*** Records for the exercise Section Begins ***
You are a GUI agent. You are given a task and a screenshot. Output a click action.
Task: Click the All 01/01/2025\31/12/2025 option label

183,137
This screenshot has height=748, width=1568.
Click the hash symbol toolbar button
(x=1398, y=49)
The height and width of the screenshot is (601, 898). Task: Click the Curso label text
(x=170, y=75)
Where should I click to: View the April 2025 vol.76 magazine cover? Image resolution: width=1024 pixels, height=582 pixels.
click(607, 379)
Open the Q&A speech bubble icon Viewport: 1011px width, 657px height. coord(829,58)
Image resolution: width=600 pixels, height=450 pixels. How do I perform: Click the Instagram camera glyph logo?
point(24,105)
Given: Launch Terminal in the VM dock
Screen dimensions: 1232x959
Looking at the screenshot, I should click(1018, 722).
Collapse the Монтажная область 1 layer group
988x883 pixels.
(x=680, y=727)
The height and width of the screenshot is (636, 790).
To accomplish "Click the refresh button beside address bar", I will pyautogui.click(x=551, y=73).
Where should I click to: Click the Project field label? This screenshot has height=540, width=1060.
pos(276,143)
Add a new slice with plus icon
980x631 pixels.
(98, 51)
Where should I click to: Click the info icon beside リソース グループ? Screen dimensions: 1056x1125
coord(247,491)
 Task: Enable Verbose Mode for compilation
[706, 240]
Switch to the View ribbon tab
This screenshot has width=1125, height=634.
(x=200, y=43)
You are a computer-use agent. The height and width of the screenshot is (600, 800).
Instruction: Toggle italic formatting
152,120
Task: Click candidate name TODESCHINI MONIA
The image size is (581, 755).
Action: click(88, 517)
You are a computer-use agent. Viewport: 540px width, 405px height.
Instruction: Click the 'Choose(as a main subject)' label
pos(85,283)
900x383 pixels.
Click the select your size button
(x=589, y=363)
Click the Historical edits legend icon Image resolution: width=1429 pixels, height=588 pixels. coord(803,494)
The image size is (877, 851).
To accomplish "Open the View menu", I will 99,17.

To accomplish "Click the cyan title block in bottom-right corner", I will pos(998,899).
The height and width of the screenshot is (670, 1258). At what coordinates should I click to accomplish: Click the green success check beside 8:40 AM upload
*** Records for the exercise Section Ends ***
* _Your instructions_
Take the line that contains "Click the select your size button" and every line after it to the end of the entries above, and reproduce them exactly.

* _Written solution_
Click the select your size button
(x=589, y=363)
Click the Historical edits legend icon Image resolution: width=1429 pixels, height=588 pixels. coord(803,494)
The image size is (877, 851).
To accomplish "Open the View menu", I will 99,17.

To accomplish "Click the cyan title block in bottom-right corner", I will pos(998,899).
The height and width of the screenshot is (670, 1258). At what coordinates should I click to accomplish: Click the green success check beside 8:40 AM upload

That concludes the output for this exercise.